簡素な顔つきで、まだ中学生感が抜けていない感じだ。

「私の名前は、夕波奈美(ゆうなみ なみ)です。ポジションは、ピッチャーです。」と、聞き覚えのある苗字と声が橘の耳に入った。

「え?!夕波?」と、橘は列からはみ出て、夕波の姿を確認した。

「おや?女子か〜!初めてだなぁ!」と、背の低い青年が、目を輝かせて言った。

「女子の部員は、この高校初めてだと思います。」と、監督。

「よろしくお願いします!」と、夕波は元気良く頭を下げた。

 次々に自己紹介され、ついに橘の番になった。すっと前に一歩出て、大声で自己紹介する。

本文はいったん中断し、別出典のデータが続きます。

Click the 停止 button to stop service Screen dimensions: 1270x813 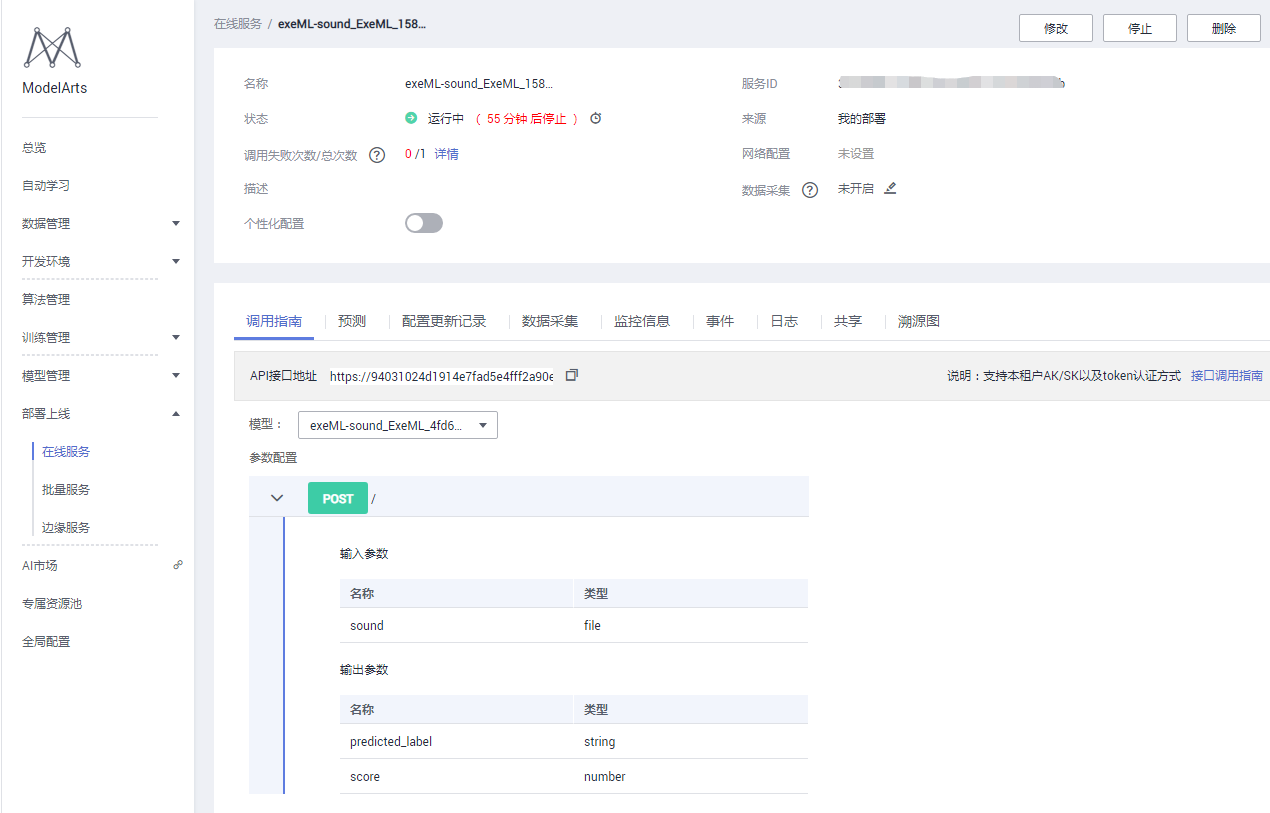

「僕の名前は、橘遼です!!ポジションは、センターでした!」

周りの部員が、耳をふさいで彼を胡散臭く見た。

「元気いいな〜!お前!」と、大柄の青年が言った。

「はい!よろしくお願いします!!」と、頭を下げて一歩下がった。

次は、社の番である。

「僕の名前は、社駿介です。ポジションは、ピッチャーです。」

「ピッチャーかい?僕が、この高校のエースの野村だ。よろしく。」と、眼鏡をかけた少しいやみな青年が、社に挨拶をした。まるで、下の者を見るような口調だ。

「これで全部だな・・・・。よし!」と、監督は近くにあったかごの中からボールを取った。

「この中で硬球を練習していないものはいるか?」と、監督が言うと、数人が手を上げた。

橘と社は、高校野球のために中学の部活引退後、硬球の練習をしていたので、手を上げなかった。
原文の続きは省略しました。